** Opening Source data block **

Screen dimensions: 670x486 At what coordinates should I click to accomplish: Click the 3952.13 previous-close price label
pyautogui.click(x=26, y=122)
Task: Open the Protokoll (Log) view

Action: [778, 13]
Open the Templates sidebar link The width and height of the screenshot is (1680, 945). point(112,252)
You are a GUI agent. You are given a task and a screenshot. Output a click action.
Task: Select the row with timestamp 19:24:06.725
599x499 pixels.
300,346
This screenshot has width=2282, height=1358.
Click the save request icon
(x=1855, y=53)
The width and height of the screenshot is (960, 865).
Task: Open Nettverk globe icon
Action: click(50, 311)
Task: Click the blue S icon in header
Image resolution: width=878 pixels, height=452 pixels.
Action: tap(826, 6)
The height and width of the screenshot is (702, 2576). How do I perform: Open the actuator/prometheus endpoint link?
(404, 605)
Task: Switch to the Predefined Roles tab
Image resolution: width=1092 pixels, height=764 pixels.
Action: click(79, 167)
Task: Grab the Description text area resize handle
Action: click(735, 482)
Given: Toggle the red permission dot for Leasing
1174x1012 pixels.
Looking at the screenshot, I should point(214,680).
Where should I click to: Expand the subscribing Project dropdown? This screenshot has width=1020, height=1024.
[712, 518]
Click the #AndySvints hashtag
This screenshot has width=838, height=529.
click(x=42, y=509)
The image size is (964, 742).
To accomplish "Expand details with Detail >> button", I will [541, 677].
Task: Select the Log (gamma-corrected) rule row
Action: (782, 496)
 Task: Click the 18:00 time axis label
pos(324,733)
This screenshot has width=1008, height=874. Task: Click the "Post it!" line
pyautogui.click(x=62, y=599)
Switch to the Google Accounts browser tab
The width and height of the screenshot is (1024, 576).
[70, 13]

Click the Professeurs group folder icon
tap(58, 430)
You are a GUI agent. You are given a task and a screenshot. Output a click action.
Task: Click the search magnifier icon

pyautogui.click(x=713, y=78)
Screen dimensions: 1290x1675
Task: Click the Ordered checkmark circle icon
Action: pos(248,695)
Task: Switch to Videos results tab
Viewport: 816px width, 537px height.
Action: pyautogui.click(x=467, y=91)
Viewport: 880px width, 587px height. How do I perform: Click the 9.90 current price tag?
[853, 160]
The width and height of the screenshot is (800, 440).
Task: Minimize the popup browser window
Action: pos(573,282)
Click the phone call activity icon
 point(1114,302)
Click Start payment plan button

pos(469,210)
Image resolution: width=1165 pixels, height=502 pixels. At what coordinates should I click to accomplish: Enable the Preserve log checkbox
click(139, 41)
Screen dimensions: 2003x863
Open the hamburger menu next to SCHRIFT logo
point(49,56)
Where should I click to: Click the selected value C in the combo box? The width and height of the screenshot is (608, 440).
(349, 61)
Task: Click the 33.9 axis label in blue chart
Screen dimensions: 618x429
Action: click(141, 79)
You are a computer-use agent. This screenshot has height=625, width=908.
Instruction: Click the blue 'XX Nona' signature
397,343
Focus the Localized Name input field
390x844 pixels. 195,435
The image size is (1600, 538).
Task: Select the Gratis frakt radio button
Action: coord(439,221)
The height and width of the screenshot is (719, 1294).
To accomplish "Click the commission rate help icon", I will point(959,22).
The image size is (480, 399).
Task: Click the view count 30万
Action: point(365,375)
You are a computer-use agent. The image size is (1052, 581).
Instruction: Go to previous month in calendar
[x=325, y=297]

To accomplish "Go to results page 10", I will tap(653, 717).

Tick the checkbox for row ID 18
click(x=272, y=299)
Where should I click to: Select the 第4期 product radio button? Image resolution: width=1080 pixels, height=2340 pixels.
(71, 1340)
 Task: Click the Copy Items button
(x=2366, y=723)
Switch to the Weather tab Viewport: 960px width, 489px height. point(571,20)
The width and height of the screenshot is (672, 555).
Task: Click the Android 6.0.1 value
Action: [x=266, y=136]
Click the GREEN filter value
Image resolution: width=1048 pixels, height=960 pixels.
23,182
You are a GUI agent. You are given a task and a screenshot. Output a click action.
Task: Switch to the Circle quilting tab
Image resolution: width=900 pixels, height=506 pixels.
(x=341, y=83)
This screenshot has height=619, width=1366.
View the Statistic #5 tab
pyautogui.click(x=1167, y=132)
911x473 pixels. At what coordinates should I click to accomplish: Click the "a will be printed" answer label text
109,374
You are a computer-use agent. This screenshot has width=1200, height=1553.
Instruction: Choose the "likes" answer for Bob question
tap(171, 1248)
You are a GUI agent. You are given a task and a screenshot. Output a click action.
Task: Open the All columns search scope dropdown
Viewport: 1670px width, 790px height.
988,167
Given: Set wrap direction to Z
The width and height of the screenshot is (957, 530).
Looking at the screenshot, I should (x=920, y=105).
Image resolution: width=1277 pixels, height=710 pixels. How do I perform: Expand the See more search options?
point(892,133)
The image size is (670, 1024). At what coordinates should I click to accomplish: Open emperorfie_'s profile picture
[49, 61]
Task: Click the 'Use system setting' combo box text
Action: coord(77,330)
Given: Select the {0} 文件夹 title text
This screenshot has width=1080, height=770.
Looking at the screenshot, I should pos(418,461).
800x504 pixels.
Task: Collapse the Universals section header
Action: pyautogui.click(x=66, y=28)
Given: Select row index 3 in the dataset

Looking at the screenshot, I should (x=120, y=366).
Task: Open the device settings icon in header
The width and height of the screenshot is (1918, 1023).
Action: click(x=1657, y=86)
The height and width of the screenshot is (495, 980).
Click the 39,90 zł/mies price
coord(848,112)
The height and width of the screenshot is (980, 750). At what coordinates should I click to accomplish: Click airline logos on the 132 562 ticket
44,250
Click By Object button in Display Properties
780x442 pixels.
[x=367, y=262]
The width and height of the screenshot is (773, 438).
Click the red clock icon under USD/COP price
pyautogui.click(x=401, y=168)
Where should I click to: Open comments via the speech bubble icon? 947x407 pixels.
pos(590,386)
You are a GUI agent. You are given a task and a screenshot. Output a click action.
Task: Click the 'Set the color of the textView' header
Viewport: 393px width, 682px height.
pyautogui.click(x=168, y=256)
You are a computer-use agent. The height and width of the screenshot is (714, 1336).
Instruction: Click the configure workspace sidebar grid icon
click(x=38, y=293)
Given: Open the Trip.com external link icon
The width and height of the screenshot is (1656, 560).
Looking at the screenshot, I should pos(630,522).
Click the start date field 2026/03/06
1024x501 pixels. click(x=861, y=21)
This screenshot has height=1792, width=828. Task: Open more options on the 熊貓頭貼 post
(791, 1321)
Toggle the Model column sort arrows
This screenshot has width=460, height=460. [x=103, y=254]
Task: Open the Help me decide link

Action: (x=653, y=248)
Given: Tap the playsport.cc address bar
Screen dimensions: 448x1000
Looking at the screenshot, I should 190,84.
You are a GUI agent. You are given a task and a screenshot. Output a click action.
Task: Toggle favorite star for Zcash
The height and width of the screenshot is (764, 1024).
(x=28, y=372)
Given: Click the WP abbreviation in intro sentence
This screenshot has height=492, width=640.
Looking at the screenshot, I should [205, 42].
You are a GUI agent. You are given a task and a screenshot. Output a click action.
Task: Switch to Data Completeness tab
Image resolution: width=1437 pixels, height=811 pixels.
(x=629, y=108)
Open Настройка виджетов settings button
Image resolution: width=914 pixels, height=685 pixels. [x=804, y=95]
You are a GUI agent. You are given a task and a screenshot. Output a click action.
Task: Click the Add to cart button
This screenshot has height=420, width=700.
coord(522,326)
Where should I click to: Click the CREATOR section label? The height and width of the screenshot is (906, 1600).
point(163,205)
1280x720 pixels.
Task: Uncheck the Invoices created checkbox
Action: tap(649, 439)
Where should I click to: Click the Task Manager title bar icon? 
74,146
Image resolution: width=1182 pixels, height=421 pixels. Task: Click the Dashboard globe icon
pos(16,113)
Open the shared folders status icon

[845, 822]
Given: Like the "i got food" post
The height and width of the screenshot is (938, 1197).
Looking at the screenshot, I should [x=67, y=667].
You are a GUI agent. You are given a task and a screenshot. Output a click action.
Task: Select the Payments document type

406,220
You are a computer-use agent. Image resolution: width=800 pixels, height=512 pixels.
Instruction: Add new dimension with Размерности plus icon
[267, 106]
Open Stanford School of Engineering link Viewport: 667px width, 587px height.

** Closing Source data block **

## [Exercise goal]
Please reproduce exactly the lines in the listing above from the one containing "Task: Open the Help me decide link" through the one containing "Task: Switch to Data Completeness tab", both included, and nothing more.

## [Your solution]
Task: Open the Help me decide link

Action: (x=653, y=248)
Given: Tap the playsport.cc address bar
Screen dimensions: 448x1000
Looking at the screenshot, I should 190,84.
You are a GUI agent. You are given a task and a screenshot. Output a click action.
Task: Toggle favorite star for Zcash
The height and width of the screenshot is (764, 1024).
(x=28, y=372)
Given: Click the WP abbreviation in intro sentence
This screenshot has height=492, width=640.
Looking at the screenshot, I should [205, 42].
You are a GUI agent. You are given a task and a screenshot. Output a click action.
Task: Switch to Data Completeness tab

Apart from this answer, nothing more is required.